Der Innenausschuss des Deutschen Bundestages will am 27. September 2010 eine öffentliche Anhörung zum Gesetzentwurf eines BBVAnpG 2010/2011 durchführen. Die Bundesregierung hatte bereits am 3. Mai 2010 zugestimmt und die Übernahme des Tarifergebnisses für die Bezügeempfängerinnen und Bezügeempfänger des Bundes mit linearen Anhebungen zum 1. Januar 2010 um 1,2 Prozent, zum 1. Januar 2011 um 0,6 Prozent und zum 1. August 2011 um weitere 0,3 Prozent beschlossen. Außerdem sollen Empfängerinnen und Empfänger von Dienstbezügen zum 1. Januar 2011 eine Einmalzahlung in Höhe von 240 Euro sowie Anwärter in Höhe von 150 Euro erhalten.

Dass der Gesetzentwurf den Innenausschuss nicht passiert hat, liegt in Kontroversen zwischen den Parteien begründet.

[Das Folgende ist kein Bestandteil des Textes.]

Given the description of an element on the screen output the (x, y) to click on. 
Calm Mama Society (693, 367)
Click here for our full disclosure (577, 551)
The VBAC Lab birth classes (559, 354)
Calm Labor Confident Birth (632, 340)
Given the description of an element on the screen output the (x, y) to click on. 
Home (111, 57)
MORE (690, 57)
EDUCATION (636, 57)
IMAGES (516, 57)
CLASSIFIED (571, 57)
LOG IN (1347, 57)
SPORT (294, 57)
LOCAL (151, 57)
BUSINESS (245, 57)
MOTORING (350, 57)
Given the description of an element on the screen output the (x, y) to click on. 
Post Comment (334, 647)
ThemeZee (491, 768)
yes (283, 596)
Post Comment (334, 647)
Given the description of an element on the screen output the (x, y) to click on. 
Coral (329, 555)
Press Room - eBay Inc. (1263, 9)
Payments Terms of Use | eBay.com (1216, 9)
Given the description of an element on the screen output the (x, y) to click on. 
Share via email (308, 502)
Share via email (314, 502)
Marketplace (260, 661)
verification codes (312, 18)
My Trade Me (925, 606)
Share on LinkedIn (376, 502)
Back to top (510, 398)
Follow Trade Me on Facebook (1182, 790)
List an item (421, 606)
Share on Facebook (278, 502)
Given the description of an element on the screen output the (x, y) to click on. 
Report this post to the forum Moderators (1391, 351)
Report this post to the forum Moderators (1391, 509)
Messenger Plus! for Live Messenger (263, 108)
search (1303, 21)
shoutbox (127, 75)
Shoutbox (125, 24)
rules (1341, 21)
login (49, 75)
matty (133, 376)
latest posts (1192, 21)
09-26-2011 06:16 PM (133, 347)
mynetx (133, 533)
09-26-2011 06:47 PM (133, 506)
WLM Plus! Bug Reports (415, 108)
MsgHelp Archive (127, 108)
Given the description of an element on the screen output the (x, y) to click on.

Ein SPD-Antrag zielt darauf ab, das BBVAnpG 2010/2011 im Zusammenhang mit dem von der Bundesregierung am 6. und 7. Juni 2010 beschlossenen Paket zur Haushaltskonsolidierung zu behandeln, dass u.a. den vom dbb scharf kritisierten Verzicht auf die geplante Erhöhung des Weihnachtsgeldes für Beamte vorsieht.

Dagegen gibt es keine Überlegungen, dass BBVAnpG 2010/2011 vom Tarifergebnis zu entkoppeln oder in den zentralen Elementen (Zeitpunkt/Höhe der linearen Anpassung und Einmalzahlung) zu verändern. Deshalb werden aufgrund Abschlagsauszahlungsverfügung des Bundeskabinetts vom 3. Mai 2010 spätestens mit den August-Bezügen die Nachzahlungen der Erhöhungen um 1,2 Prozent ab 1. Januar 2010 erfolgen.

Es ist davon auszugehen, dass das BBVAnpG 2010/2011 das parlamentarische Verfahren nach der sog. parlamentarischen Sommerpause und der Anhörung zügig durchlaufen wird. Ob und in welcher Hinsicht die Frage der „Sonderzahlung gelöst werden kann“ ist offen.